Problem description
Consider the listing below. Extract exactly the lines from the line containing "You are a computer-use" to the line containing "Instruction: Expand the", both included.

Material for this task
.....

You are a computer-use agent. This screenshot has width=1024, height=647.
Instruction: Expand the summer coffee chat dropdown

.....

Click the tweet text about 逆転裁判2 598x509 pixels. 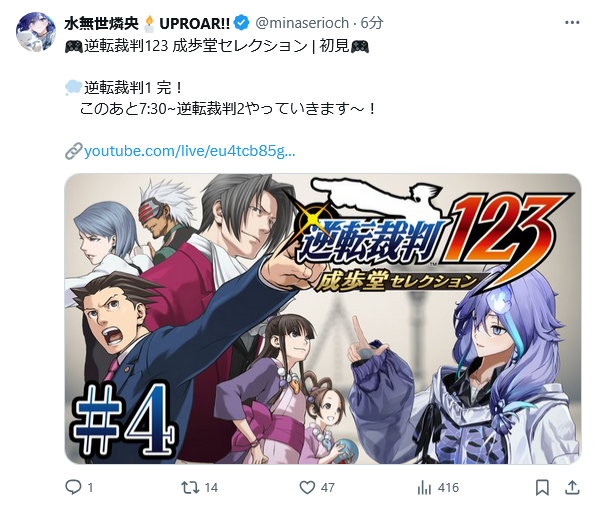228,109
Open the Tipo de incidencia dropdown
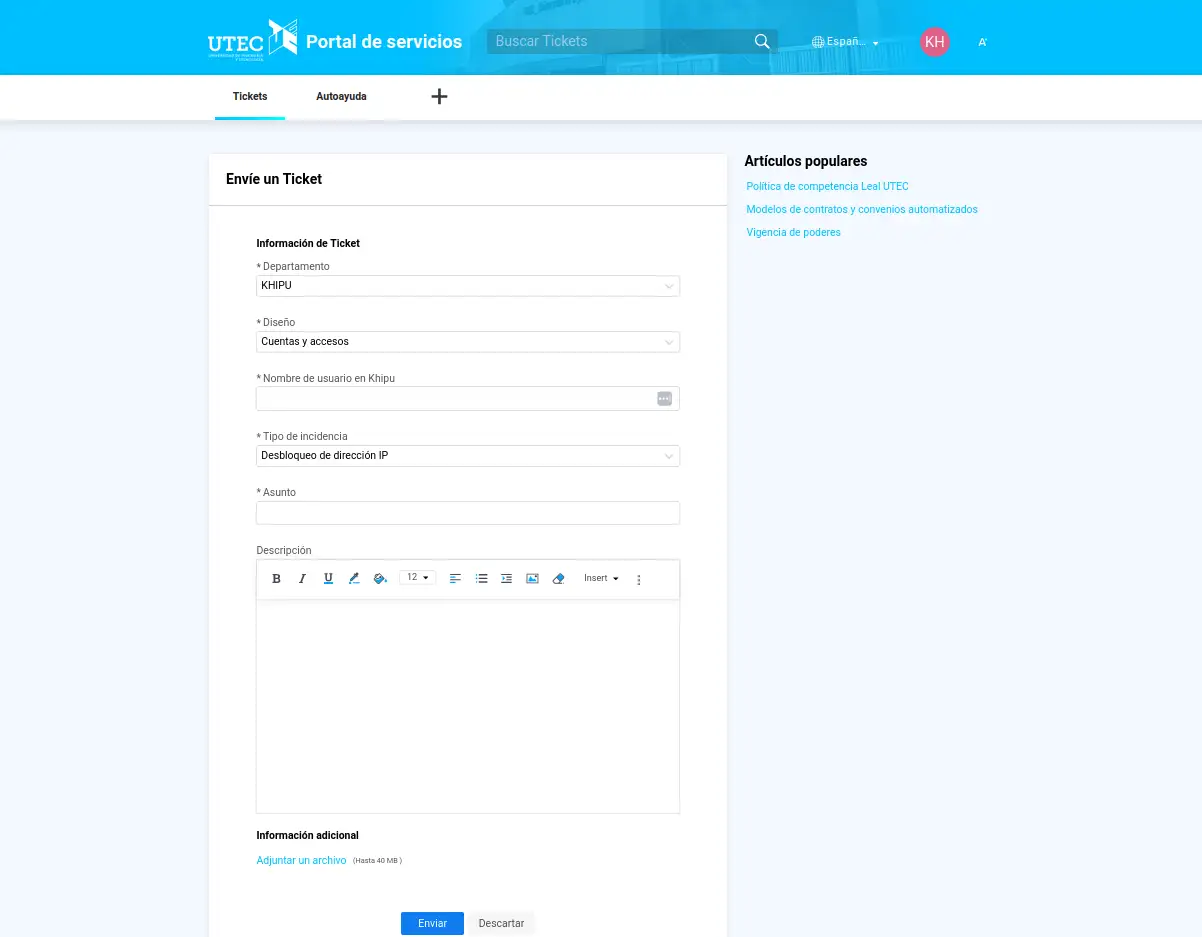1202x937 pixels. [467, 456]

.....

Answer space
You are a computer-use agent. This screenshot has width=1024, height=647.
Instruction: Expand the summer coffee chat dropdown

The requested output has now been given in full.